Quote every one of the records below word for word, omitting the pictures.

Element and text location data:
↓↓↓

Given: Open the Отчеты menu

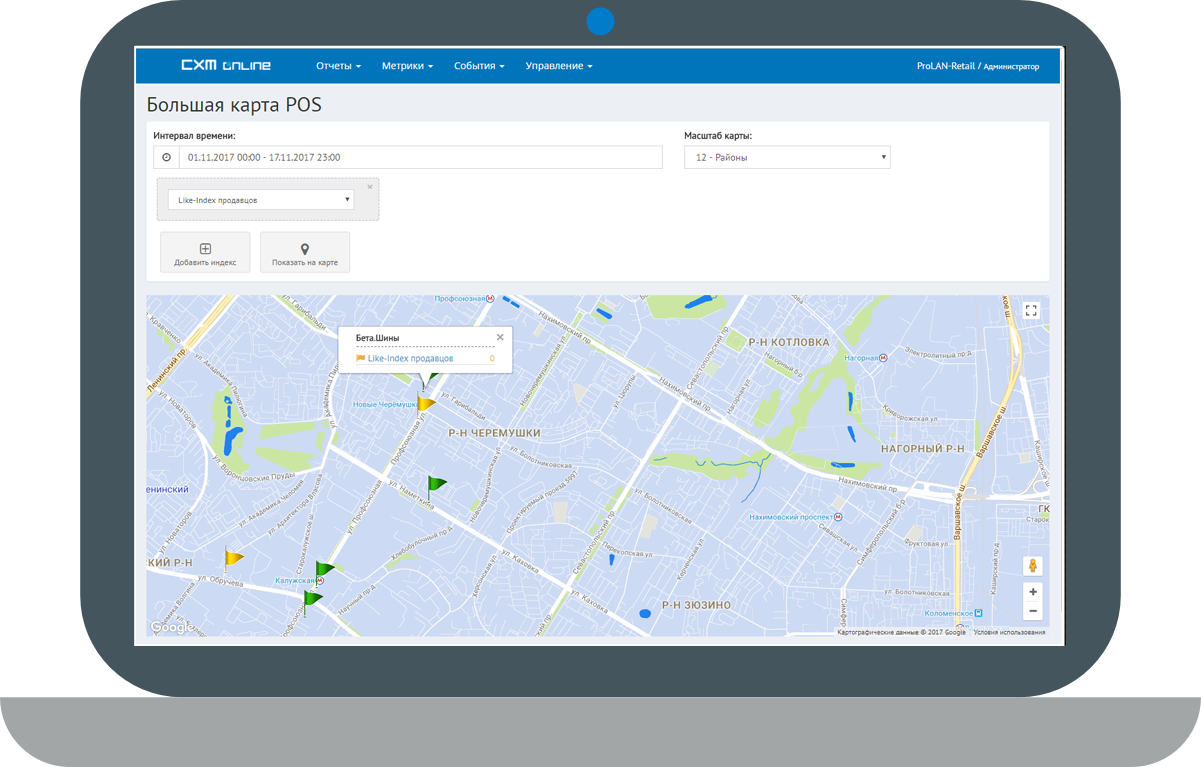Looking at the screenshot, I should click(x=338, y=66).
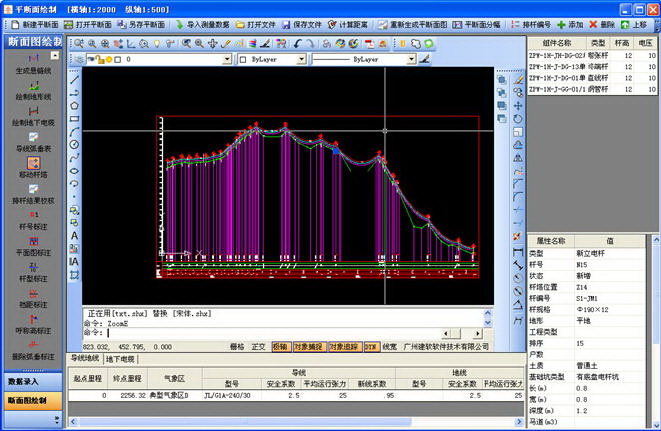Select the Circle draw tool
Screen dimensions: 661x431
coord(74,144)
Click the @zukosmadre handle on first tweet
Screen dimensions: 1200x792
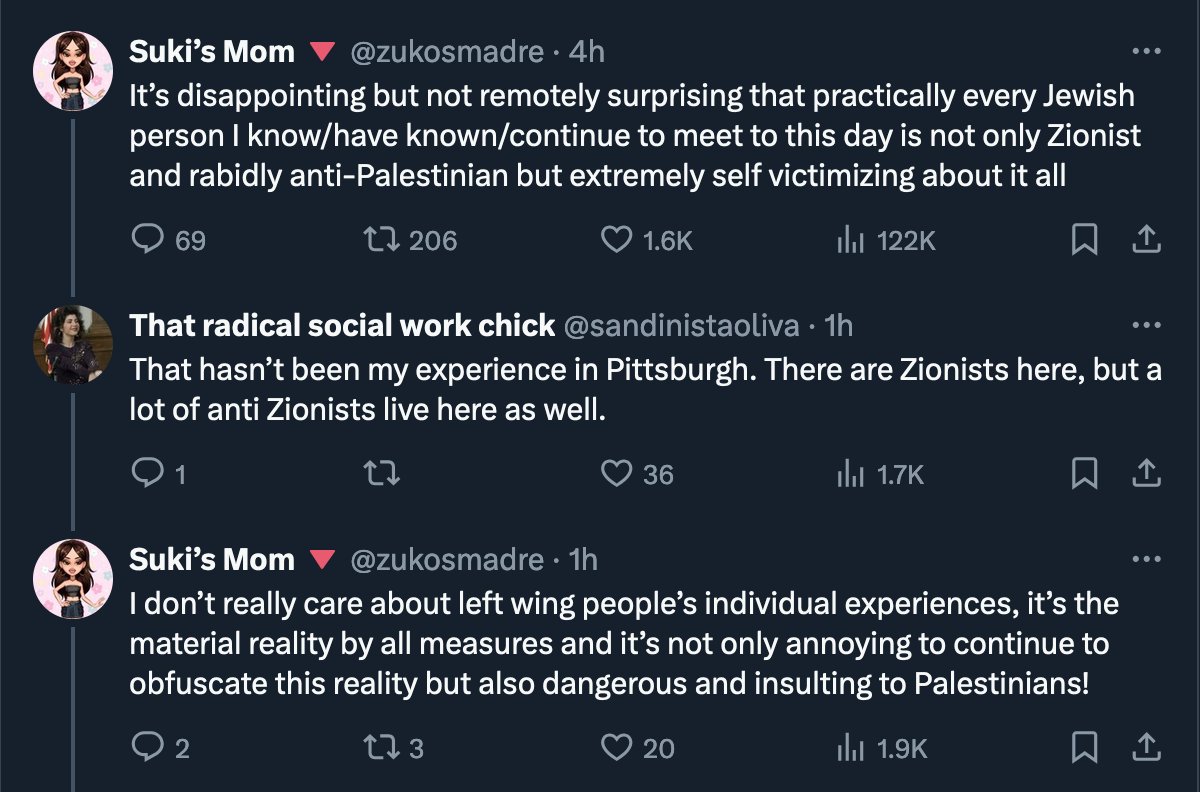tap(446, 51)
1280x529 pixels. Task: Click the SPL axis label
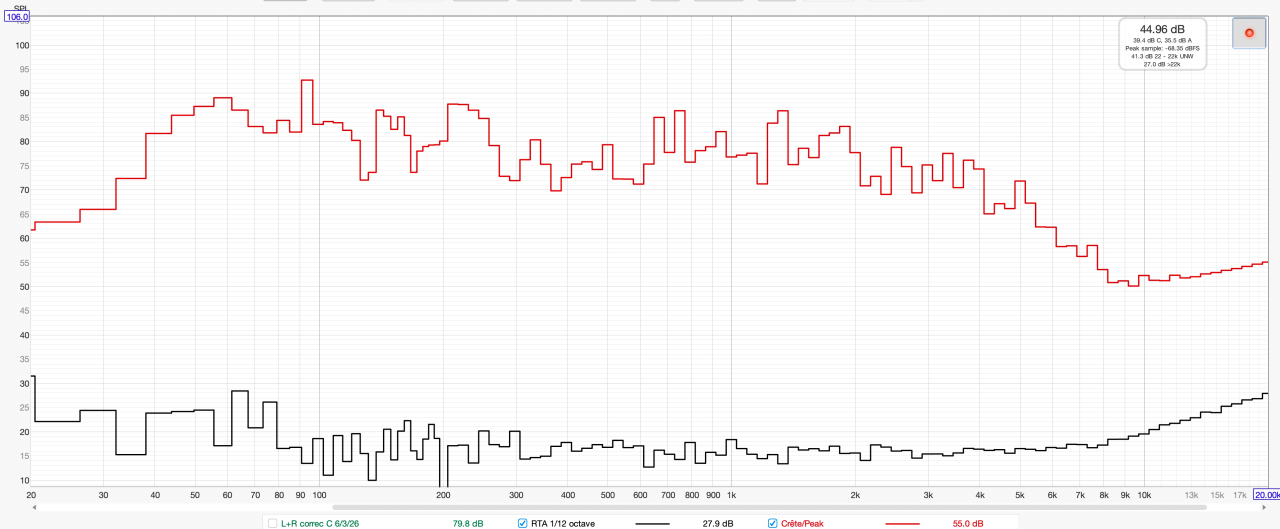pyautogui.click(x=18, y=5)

↑↑↑

# [The answer]
Given: Open the Отчеты menu

Looking at the screenshot, I should click(x=338, y=66).
Select the Circle draw tool
Screen dimensions: 661x431
coord(74,144)
Click the @zukosmadre handle on first tweet
Screen dimensions: 1200x792
tap(446, 51)
1280x529 pixels. Task: Click the SPL axis label
pyautogui.click(x=18, y=5)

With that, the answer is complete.